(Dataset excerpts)
^^^^^^^^^^^^^^^^

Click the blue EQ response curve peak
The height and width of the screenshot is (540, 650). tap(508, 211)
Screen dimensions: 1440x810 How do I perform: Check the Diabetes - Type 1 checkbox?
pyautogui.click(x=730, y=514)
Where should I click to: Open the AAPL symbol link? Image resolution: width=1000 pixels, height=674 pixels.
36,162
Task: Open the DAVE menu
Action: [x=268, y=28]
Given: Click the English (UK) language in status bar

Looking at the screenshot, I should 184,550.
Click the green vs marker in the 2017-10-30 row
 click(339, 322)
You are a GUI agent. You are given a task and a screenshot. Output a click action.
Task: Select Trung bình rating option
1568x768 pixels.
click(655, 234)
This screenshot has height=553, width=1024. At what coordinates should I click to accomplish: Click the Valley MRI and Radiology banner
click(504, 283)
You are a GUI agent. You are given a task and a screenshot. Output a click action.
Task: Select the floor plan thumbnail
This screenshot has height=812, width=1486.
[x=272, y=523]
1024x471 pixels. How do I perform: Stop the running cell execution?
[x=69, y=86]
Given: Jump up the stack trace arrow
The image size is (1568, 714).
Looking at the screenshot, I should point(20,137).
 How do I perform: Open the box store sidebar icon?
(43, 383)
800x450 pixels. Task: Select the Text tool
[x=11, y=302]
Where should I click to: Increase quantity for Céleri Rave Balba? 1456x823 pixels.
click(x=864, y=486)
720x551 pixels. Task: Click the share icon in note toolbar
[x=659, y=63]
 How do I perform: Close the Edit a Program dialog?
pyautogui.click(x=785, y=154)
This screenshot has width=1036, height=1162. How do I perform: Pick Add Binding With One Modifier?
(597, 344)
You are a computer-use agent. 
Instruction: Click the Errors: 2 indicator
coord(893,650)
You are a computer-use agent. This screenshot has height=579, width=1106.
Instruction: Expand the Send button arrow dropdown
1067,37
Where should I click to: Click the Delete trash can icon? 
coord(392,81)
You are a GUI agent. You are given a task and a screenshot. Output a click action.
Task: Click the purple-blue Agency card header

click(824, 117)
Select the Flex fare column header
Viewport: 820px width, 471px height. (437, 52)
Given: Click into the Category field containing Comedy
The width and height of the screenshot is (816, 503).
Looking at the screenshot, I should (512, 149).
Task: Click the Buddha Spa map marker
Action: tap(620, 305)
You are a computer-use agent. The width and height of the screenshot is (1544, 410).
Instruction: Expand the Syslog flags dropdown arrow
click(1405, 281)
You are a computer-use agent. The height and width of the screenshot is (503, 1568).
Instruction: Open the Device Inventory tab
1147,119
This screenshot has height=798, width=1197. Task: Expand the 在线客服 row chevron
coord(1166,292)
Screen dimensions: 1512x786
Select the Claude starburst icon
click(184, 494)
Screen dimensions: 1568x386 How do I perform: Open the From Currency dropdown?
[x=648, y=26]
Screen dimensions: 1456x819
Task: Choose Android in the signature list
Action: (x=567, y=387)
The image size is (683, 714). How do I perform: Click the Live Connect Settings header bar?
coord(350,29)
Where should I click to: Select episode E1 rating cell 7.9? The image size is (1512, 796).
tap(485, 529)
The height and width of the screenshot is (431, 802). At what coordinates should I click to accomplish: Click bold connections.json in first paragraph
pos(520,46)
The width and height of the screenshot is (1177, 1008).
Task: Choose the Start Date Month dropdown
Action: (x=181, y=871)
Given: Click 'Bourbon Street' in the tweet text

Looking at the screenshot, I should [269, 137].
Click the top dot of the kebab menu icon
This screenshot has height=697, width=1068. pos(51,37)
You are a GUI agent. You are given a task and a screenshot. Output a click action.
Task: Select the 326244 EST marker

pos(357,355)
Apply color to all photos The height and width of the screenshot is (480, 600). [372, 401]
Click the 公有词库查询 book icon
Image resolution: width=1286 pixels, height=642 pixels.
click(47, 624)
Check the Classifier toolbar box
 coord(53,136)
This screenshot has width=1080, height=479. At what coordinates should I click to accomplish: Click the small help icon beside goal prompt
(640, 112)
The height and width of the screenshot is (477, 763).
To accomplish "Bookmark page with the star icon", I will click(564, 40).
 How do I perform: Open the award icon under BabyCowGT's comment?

^^^^^^^^^^^^^^^^

The word "computer" occurs on some lines of the entries. Work out how many such lines there are and reply with the number alone.

OUTPUT OF THE EXERCISE - 4